- [Reading passage]
◆ ◆ ◆ ◆ ◆
Wednesday, 28 November 2007

Purely anecdotal, I know.

Did anyone else notice an increase in phishing emails a few days ago? You know, about the time our lords and masters lost our bank account numbers? And before they announced it, too.

By the way, just how cynical does a politician need to be to distract attention from their endemic incompetence by announcing that they've broken anti-corruption laws?

Monday, 26 November 2007

Predictive text.

Got this text message from my wonderful wife:

You going to be good any time soon?


Thank you, Nokia.

Wednesday, 21 November 2007

The wisdom of Amazon.

First, a recommendation: Diary Of A Wombat by Jackie French is an absolutely brilliant children's book: wonderful illustrations by Bruce Whatley, a nice simple little story, a very cute wombat, and highly amusing for the adults reading it.

I stumbled across it when buying The Magic Pudding by Norman Lindsay, one of the greatest and funniest children's books ever written. "Aha!" said Amazon. "You like Australian children's books with animals in them? Try this!" And I did, and it's brilliant.

Thing is, I have now bought two kids' books containing wombats. And this precedent has had a profound effect on my Amazon account. When I visit the site now, I'm confronted with a list of recommendations: Wombat Goes Walkabout, Wombat Divine, Swim, Little Wombat, Swim, One Woolly Wombat, and, of course, Possum Magic.

Amazon should investigate murders.

The wisdom of the ages.

Look, Mohammed. If you won't go to the mountain, you're not going to see the mountain. Simple as that. It's not coming to you. No, it's not. I don't care what the proverb says. It's a bloody mountain. Going to places is not its thing.

So, are you going to the mountain?

No?

Are you sure?

Fine. No mountain for you, then.

Now sit down and shut up.

Tuesday, 20 November 2007

Me and twenty-five million others.

Well, isn't this just lovely? If you live in the UK, you could hardly fail to have heard about this today, but, for the rest of youse, here are the salient points.
◆ ◆ ◆ ◆ ◆
- [Stored dataset items]
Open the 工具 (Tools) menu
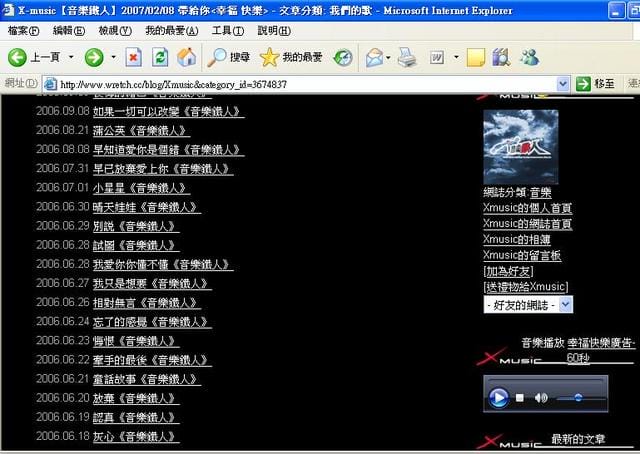Viewport: 640px width, 454px height. pos(228,31)
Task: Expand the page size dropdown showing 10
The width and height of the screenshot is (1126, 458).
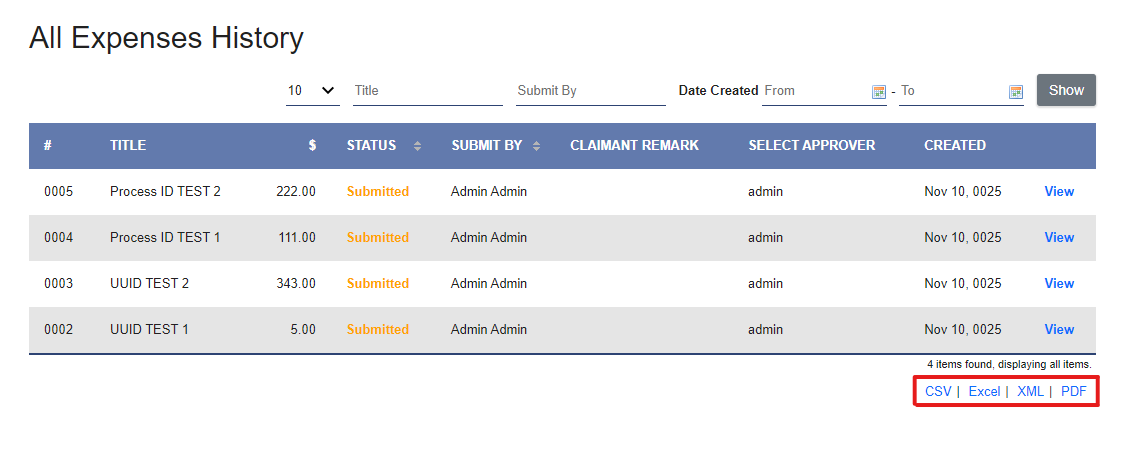Action: click(312, 90)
◆ ◆ ◆ ◆ ◆
- [Problem description] Transcribe the blog posts above word for word, between "You going to be" and "and it's brilliant.", inclusive.

- [The completed task]
You going to be good any time soon?


Thank you, Nokia.

Wednesday, 21 November 2007

The wisdom of Amazon.

First, a recommendation: Diary Of A Wombat by Jackie French is an absolutely brilliant children's book: wonderful illustrations by Bruce Whatley, a nice simple little story, a very cute wombat, and highly amusing for the adults reading it.

I stumbled across it when buying The Magic Pudding by Norman Lindsay, one of the greatest and funniest children's books ever written. "Aha!" said Amazon. "You like Australian children's books with animals in them? Try this!" And I did, and it's brilliant.